> **Exercise requirements**
Below this line is a set of entries; quote exactly the lines from the line that contains "Screen dimensions: 916x895" to the line that contains "Screen dimensions: 1568x636", both lines included.

---------- Information given ----------

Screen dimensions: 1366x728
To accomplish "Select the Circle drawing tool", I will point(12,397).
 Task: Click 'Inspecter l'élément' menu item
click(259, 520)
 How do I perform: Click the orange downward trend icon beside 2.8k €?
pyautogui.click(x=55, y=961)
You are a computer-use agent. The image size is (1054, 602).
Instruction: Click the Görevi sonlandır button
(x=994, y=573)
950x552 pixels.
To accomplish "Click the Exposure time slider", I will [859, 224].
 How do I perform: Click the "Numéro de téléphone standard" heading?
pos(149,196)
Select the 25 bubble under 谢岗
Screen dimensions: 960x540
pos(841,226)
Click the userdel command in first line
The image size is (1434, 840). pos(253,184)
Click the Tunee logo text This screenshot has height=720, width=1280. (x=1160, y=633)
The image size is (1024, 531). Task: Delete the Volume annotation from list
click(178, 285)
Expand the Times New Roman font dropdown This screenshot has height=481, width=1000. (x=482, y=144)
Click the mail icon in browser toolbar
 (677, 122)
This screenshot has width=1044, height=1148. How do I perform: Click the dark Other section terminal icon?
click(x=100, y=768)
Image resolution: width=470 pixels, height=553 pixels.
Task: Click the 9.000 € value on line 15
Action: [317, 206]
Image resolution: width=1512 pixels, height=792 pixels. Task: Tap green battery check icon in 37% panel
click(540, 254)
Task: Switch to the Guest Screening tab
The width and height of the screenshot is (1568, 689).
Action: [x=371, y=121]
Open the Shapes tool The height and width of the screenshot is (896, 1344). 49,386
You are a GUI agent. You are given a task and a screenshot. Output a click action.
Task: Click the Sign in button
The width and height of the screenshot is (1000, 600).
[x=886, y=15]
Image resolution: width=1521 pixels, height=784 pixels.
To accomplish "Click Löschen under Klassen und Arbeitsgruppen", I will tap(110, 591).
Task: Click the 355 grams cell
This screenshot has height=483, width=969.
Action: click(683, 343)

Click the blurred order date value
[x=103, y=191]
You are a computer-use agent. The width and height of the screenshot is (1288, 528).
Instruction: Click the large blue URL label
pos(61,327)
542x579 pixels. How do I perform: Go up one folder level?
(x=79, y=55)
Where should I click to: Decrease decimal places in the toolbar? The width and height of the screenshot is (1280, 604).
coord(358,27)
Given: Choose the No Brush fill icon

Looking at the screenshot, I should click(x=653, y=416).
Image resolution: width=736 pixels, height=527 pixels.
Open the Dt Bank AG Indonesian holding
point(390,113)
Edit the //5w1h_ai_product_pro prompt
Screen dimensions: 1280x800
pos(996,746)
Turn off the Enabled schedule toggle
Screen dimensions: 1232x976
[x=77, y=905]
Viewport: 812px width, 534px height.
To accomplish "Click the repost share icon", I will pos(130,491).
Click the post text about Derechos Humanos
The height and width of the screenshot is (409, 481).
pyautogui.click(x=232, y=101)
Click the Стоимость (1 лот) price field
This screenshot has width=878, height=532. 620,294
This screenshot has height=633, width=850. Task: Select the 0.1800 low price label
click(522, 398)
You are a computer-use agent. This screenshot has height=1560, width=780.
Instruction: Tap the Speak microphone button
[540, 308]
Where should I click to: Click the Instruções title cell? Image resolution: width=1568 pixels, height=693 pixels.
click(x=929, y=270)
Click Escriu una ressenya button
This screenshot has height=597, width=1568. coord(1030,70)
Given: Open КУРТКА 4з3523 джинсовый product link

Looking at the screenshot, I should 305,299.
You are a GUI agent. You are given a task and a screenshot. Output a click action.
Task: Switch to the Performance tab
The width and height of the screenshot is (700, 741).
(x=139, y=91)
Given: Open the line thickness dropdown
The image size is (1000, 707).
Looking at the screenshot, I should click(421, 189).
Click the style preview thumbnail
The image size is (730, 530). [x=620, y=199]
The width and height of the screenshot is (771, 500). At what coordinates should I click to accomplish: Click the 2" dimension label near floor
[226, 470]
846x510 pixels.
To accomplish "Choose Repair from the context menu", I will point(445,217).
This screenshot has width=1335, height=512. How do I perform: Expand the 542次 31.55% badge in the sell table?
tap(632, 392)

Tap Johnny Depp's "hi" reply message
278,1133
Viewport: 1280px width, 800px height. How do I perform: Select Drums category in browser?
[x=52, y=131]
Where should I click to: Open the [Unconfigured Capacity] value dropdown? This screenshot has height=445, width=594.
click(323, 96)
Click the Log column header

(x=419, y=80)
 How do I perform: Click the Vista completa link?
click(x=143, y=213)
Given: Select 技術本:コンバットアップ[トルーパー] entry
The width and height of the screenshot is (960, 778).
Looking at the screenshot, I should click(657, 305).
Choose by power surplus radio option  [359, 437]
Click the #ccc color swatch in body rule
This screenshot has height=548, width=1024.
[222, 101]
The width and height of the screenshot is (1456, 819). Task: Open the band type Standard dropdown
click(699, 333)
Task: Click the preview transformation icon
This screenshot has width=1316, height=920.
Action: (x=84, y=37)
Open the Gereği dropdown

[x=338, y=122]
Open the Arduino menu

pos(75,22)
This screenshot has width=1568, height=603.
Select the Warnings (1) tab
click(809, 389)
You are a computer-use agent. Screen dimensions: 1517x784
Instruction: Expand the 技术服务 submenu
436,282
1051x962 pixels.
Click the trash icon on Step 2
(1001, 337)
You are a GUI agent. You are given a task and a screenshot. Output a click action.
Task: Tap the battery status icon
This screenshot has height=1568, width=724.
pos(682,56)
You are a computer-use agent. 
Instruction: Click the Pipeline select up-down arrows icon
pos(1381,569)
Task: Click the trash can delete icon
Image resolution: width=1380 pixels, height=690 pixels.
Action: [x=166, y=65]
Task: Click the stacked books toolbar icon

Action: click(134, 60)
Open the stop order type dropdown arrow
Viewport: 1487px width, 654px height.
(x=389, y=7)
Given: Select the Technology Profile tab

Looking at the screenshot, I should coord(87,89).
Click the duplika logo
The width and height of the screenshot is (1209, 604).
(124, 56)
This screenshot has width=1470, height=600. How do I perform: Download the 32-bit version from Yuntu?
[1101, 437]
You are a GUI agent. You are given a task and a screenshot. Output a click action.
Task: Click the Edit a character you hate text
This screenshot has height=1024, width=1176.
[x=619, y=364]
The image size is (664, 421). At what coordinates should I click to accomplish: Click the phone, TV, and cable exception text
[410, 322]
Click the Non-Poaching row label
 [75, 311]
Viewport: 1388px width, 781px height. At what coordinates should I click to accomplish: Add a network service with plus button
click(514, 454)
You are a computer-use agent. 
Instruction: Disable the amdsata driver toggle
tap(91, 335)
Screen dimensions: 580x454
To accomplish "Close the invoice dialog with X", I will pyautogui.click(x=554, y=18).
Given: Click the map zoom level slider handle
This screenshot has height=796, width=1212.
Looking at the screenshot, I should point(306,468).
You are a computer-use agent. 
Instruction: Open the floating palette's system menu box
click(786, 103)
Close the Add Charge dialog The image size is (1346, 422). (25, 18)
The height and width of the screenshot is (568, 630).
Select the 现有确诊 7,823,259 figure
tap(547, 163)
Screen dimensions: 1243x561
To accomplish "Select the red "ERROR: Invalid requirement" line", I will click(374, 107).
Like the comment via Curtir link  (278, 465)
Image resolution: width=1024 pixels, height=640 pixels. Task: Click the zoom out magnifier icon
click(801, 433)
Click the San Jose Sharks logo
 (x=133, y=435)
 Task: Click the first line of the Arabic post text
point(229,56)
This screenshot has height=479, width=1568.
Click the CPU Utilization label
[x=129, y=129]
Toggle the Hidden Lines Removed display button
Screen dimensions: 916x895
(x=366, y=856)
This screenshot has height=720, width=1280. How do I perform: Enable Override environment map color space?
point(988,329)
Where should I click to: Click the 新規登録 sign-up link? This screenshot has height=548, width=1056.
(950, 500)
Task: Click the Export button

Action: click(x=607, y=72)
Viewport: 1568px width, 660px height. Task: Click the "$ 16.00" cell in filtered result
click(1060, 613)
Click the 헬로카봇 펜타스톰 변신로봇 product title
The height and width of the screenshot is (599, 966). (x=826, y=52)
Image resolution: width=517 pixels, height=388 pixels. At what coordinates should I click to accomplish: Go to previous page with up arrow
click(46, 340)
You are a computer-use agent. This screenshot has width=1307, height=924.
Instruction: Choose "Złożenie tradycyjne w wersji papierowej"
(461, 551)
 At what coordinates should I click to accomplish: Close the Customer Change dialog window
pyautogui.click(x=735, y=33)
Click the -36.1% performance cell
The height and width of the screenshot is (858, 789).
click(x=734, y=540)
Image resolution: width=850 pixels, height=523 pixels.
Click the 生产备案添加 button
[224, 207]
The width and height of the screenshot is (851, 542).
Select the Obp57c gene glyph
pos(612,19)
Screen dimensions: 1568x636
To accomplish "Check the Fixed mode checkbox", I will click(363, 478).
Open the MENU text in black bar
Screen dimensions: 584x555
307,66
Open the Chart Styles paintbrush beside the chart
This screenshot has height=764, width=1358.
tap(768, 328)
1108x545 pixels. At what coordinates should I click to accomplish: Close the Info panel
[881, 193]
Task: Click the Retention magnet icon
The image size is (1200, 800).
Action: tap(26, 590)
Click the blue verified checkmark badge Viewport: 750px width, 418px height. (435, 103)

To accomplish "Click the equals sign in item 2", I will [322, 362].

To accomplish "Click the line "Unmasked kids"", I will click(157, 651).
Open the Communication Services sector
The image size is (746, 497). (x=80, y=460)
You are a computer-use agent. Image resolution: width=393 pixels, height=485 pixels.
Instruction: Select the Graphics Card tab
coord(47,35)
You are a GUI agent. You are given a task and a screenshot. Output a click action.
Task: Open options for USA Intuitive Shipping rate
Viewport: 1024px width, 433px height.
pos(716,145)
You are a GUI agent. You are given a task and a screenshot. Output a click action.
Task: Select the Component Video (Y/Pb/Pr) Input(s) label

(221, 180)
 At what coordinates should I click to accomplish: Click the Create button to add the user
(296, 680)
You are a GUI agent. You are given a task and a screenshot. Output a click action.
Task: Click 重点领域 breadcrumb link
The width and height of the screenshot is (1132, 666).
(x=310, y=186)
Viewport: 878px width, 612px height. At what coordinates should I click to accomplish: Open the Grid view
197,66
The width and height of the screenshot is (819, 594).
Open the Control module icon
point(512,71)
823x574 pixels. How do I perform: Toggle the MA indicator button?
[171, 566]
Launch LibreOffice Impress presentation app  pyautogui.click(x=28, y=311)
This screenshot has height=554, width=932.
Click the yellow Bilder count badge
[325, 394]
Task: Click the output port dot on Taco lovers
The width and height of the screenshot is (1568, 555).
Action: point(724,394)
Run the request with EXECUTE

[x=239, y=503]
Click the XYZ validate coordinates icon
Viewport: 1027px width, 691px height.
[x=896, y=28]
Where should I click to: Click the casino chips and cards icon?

----------

> **Response**
Screen dimensions: 916x895
(x=366, y=856)
This screenshot has height=720, width=1280. How do I perform: Enable Override environment map color space?
point(988,329)
Where should I click to: Click the 新規登録 sign-up link? This screenshot has height=548, width=1056.
(950, 500)
Task: Click the Export button

Action: click(x=607, y=72)
Viewport: 1568px width, 660px height. Task: Click the "$ 16.00" cell in filtered result
click(1060, 613)
Click the 헬로카봇 펜타스톰 변신로봇 product title
The height and width of the screenshot is (599, 966). (x=826, y=52)
Image resolution: width=517 pixels, height=388 pixels. At what coordinates should I click to accomplish: Go to previous page with up arrow
click(46, 340)
You are a computer-use agent. This screenshot has width=1307, height=924.
Instruction: Choose "Złożenie tradycyjne w wersji papierowej"
(461, 551)
 At what coordinates should I click to accomplish: Close the Customer Change dialog window
pyautogui.click(x=735, y=33)
Click the -36.1% performance cell
The height and width of the screenshot is (858, 789).
click(x=734, y=540)
Image resolution: width=850 pixels, height=523 pixels.
Click the 生产备案添加 button
[224, 207]
The width and height of the screenshot is (851, 542).
Select the Obp57c gene glyph
pos(612,19)
Screen dimensions: 1568x636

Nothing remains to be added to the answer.